Here is a bit of humour for you. I just saw these signs around the more Eastern areas of Montréal (the most Francophone areas of the city), however I have not seen them in more mixed areas of the city. the likely reason is that the cultural significance of these signs would be easily recognized in the East End where people mostly grew up in French. But they perhaps would not be so recognizable in areas of Montréal with larger anglophone or immigrant communities who have not necessarily grown up in French or perhaps have not lived in Québec for very long (this serves to highlight the demographics and cultural decisions which go into marketing, but which also contributes to the notion of the Two Solitudes).
The cultural reference behind the sign, and how it has been used in this context is hilarious! I laughed out loud the moment I saw the first sign. People around me must have thought I was a “few screws short” when they heard me laugh to myself.
Here is the sign. See if you can understand the cultural subtext (if you have regularly been reading this blog, you may have clued into it).
Click the picture to expand it, because you’ll need to read the two larger words at the very bottom of the sign to understand the goal of the sign.
Did you get it?
I’ll give you a hint: Several days ago, in another post, I made a reference to the same pop-cultural sub-context contained in this sign. Here is a second hint: A few months ago, I presented you with a link to video advertisement from the same charitable organization.
Still stumped? I’ll give you the answer in tomorrow’s post.
Here’s the next post with the answer (click here): https://quebeccultureblog.com/2015/03/02/ding-et-dong-196/
And on unrelated language notes… Above I used a couple of slang expressions in English.
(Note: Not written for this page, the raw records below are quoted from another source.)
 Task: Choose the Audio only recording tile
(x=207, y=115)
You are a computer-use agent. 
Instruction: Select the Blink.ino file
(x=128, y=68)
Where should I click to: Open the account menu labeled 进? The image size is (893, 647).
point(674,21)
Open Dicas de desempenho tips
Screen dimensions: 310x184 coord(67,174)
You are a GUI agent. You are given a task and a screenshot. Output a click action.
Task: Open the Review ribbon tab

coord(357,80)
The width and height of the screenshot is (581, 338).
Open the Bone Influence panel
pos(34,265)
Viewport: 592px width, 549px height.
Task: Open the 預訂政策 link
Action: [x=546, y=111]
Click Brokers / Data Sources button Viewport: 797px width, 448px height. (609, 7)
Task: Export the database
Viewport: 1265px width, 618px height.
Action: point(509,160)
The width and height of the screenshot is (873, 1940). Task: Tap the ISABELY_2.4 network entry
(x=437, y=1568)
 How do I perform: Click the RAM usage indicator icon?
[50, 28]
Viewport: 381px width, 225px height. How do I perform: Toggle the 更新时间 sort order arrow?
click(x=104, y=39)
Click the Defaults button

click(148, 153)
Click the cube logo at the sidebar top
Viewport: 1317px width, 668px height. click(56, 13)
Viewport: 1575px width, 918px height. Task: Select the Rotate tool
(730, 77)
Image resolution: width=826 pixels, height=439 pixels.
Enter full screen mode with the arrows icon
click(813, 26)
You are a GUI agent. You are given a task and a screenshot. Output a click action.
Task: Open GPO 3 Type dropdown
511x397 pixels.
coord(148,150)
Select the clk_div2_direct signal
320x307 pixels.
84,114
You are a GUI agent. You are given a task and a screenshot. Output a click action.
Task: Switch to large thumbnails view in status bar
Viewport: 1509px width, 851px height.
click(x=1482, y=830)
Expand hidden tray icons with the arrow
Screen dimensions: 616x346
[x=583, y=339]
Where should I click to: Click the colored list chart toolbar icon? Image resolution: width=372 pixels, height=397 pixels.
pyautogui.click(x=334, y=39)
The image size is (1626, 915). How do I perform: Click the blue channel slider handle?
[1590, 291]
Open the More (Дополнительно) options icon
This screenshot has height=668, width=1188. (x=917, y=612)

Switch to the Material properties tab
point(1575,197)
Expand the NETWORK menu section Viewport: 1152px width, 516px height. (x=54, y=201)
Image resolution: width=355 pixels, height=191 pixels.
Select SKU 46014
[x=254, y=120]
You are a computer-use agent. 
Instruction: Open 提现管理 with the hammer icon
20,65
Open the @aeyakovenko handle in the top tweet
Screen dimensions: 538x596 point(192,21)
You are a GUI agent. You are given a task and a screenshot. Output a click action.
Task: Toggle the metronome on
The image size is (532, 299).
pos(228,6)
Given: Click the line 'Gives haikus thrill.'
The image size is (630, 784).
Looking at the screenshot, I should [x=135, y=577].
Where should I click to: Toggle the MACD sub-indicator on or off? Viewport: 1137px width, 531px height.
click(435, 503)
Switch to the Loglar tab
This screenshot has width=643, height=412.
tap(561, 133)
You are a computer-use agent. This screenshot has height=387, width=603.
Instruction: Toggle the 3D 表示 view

1. If you’re wondering how someone might say “a few screws short” in Québec and Canadian French (the expression I used above), you can say a few things:
- Il lui manque un bardeau
- Il lui manque un bardeau dans le pignon
- Il lui manque un bardeau sur sa couverture
- (In Europe, people might say “Il a une araignée dans le plafond”)
2. If you’re wondering how to say “stumped” in French (a word I used above), you can say a couple of things.
- In international French, people say “Ça m’échappe” or “Ça me dépasse”.
- But in very local French in Québec, you’ll also hear “Ça m’embête”.